Sunday, September 13, 2009

"Don't Go Away," he ordered.

"Don't go away: I might need you," he ordered. I had just explained to him how to use one of our tragically slow Internet computers. Like me, he was a middle aged man. Unlike me, he had the air of somebody who is used to having people listen carefully and obey. He tried to swipe his card in our fancy new card swipe thingies that you can use rather than submit to the torment of typing in 14 whole characters. Swipe. Nothing. Swipe. Nothing. Swipeswipeswipe. Nothingnothingnothing.

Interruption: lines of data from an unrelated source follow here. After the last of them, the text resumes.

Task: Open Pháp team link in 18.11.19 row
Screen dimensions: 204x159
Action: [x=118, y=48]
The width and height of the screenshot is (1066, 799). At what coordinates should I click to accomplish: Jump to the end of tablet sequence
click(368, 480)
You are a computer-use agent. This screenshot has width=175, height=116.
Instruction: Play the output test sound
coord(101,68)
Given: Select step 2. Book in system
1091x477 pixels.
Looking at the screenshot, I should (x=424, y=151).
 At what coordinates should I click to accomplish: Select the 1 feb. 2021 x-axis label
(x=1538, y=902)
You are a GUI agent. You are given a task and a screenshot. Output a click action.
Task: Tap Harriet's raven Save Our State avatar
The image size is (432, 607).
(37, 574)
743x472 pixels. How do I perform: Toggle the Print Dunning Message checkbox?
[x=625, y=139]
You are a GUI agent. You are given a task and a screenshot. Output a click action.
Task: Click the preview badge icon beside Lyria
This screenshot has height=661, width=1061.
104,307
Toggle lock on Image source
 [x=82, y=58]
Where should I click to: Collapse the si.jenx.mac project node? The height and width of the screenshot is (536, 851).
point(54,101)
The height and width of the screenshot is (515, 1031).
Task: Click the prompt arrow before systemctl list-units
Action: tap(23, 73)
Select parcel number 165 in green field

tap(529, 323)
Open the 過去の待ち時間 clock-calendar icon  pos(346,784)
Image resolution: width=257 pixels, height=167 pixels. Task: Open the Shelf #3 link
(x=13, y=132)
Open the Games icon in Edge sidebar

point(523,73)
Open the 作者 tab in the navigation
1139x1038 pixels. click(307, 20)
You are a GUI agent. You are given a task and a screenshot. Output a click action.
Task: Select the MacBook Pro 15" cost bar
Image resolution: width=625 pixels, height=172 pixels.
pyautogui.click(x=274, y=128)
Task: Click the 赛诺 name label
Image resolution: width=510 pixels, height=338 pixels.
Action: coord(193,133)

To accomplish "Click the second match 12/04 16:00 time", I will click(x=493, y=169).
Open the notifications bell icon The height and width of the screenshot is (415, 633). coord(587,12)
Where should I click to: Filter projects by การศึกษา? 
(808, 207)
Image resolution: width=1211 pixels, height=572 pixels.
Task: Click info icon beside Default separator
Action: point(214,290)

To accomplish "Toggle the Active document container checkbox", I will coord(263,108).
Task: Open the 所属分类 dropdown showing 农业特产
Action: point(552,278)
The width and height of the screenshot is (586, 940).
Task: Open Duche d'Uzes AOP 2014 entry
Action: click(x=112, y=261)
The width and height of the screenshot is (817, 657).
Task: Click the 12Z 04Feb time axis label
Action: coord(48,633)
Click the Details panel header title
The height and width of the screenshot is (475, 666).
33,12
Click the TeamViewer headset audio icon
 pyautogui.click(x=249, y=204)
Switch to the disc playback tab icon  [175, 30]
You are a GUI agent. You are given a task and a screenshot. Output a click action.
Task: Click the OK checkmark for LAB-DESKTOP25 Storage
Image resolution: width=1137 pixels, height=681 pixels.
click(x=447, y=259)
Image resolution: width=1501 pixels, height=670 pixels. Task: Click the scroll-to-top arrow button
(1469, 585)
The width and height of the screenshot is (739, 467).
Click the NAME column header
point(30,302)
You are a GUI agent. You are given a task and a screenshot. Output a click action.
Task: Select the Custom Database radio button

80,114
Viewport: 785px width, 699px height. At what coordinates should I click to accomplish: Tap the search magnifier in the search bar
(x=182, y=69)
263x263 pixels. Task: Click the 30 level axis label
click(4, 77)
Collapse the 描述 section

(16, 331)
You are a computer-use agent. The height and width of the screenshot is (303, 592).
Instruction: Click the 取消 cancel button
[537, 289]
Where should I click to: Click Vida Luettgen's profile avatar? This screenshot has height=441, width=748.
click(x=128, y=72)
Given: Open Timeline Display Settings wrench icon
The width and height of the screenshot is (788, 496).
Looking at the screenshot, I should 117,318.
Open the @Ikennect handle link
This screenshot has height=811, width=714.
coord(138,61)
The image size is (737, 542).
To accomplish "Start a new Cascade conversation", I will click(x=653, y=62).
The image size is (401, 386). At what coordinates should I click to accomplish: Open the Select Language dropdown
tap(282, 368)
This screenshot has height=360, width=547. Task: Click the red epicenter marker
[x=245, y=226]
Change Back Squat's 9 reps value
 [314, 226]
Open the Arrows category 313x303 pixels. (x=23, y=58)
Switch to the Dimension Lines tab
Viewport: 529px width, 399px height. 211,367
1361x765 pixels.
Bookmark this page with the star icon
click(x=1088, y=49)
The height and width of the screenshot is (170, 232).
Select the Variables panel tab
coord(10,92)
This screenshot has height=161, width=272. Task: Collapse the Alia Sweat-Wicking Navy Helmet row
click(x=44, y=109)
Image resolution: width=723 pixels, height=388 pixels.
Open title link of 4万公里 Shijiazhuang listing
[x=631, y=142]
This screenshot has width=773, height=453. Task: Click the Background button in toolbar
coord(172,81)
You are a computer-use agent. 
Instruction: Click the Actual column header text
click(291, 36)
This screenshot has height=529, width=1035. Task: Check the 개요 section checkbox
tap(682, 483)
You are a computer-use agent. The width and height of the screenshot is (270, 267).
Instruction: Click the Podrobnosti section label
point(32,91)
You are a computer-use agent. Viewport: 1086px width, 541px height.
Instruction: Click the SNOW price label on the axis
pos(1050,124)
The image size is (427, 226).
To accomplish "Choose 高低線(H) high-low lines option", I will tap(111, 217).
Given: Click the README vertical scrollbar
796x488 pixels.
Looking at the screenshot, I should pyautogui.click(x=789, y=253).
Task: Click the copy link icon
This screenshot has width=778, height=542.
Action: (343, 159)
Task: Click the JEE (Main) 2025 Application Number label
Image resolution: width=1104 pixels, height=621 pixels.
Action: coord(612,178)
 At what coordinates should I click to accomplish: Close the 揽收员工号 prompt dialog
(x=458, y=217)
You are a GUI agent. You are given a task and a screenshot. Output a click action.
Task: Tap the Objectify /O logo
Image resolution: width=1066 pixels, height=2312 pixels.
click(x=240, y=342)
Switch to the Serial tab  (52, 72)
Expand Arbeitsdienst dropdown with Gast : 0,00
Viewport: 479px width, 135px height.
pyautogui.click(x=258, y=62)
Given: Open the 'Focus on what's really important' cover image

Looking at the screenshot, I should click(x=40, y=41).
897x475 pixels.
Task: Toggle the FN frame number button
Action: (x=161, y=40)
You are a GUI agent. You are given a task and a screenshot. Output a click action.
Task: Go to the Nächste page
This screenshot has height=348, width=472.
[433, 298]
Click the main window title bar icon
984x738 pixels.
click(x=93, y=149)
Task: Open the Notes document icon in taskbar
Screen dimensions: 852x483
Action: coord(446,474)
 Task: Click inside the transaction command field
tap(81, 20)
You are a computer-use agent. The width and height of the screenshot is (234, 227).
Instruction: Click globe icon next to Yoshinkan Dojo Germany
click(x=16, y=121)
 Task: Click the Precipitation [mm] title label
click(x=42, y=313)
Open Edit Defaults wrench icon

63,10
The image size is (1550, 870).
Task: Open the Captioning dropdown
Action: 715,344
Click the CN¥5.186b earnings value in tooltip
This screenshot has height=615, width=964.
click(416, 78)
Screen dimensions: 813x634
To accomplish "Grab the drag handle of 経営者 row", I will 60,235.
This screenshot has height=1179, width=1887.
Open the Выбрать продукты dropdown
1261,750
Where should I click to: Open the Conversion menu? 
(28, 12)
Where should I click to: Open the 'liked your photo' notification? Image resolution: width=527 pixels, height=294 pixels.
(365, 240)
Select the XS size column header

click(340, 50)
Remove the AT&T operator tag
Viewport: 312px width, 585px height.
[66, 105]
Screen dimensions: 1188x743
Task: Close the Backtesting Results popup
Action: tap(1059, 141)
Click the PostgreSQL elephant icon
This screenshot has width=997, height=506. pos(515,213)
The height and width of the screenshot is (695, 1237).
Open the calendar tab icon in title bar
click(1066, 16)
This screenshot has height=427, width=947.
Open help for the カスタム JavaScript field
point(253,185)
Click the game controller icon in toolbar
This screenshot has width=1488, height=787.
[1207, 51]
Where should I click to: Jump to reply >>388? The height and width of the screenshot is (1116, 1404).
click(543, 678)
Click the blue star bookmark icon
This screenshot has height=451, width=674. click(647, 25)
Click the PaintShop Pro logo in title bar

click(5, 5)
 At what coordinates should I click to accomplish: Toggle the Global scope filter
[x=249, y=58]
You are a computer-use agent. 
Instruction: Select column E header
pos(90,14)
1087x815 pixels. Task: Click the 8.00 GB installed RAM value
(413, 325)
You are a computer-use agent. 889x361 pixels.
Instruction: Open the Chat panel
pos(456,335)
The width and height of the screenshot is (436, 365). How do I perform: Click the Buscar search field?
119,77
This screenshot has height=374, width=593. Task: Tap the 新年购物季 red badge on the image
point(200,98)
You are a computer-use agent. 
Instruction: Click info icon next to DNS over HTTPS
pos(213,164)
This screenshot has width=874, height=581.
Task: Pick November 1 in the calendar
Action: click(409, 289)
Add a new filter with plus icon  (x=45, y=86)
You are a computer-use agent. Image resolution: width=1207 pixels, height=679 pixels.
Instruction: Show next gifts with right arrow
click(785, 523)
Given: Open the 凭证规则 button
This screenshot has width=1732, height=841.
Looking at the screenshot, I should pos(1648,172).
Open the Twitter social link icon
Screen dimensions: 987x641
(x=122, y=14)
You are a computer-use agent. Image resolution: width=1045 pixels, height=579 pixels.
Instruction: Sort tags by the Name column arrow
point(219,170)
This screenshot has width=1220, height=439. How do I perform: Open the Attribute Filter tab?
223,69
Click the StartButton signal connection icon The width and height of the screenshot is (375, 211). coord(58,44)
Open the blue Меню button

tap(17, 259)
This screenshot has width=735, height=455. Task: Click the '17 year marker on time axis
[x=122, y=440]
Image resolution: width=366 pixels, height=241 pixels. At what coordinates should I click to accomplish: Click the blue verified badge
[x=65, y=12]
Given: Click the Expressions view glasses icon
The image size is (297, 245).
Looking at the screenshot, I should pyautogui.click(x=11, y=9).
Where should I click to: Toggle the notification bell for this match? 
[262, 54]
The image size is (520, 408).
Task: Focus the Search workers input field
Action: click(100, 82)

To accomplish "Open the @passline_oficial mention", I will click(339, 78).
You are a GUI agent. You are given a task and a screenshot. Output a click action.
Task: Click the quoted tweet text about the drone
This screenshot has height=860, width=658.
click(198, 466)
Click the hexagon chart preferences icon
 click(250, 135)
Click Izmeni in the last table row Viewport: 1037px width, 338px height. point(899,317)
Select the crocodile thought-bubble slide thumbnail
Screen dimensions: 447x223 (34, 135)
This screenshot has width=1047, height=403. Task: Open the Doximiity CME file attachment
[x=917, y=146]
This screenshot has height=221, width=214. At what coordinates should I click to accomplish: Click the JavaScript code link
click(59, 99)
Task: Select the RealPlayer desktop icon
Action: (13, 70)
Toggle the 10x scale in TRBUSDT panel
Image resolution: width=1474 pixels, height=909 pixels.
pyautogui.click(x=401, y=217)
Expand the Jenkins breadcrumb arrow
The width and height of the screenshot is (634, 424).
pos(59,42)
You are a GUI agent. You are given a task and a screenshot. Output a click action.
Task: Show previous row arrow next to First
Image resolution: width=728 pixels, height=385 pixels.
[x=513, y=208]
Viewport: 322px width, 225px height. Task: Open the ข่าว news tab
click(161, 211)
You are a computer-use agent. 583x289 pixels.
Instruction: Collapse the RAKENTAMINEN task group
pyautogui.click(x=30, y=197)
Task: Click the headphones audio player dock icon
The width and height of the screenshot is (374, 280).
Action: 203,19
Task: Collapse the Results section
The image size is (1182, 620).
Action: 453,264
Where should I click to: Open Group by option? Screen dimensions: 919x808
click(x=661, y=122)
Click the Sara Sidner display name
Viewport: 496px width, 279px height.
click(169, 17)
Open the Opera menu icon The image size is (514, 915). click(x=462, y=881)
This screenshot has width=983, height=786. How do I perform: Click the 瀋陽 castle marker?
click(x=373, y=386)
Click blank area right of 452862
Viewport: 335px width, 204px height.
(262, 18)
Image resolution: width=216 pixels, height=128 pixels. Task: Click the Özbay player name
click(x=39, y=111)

He looked at me with a look that suggested that this technological glitch was not just my fault, but something I had done deliberately, just to waste his time, a commodity, I should have realized by then, more precious than air. I shrugged and let him know that he'd have to type it in the old-fashioned way. I received my orders to remain as he began to type in his 14-digit bar code using the time honored "Eagle Method." You know the Eagle Method. If you don't, I'll teach it to you right now:
First,forget everything you know about typing. Really. Everything. Imagine that "QWERTY" is just a random string of charaters. A computer keyboard means no more to you than a wall full of heiroglyphs. Now, stick out your index finger. Here comes the eagle part: imagine that the tip of your index finger is a beautiful Golden Eagle, soaring high above the ground, its outstretched wings catching an updraft of air that sends it to and fro, high over the verdant valley of keys. OK, little eagle, circle the valley for a while. While the eagle circles high above the keyboard/valley, find the first letter you want to type. This key is what the eagle method typists call a "Field Mouse." Your job, little eagle, is to dive down and strike the hapless mouse. Then, quickly regain altitude and begin the hunt anew. Circle, dive, strike, climb. Circle, dive, strike, climb. Repeat this process until you're finished typing or until you notice one of the many mistakes you have made, whichever comes first. If you find a mistake, take a long moment to search for the backspace key and slap it around for a while so that you can retype even the correct parts. Remember: you are unfamiliar with keyboards and are innocent of such things as "arrow keys" and "mouse clicks."
No way I was going to hang around while he performed his complex aerial ballet.
"I'll be around," I told him, and walked the eight paces back to the very desk that gives your humble DeskSlave his name. But I have to admit, he was right. I was needed. And right away. The sound of the repeated and peremptory "Hey" he emitted told me of the grave urgency. I can be machine-like, I admit. Sometimes I answer the phone with my practiced and clever "Hello this is DeskSlave Central" opener and have people say nothing as they wait for the machine to deliver the rest of the message. But, dear friends, I am not a dog, so no amount of "heys" (or finger snaps or whistles) can get me to respond. He eventually found a slightly more polite way to get my attention.
"It's not working," I was informed. A finger was extended in a dramatic "J'accuse" fashion toward the screen. Maybe it was the spaces interspersed in the number that caused the failure of our system to work the way he wanted. Maybe it was the numbers themselves, which appeared to be randomly generated. Sometimes you try to teach the man to fish. Sometimes you drop the fish into the eagle's beak, if you know what I mean. I keyed all 14 digits in for him and got it right THE VERY FIRST TIME.

1 comment:

shushie said...

Great post. Love the "Eagle Method" description, as I was totally unaware of its proper title.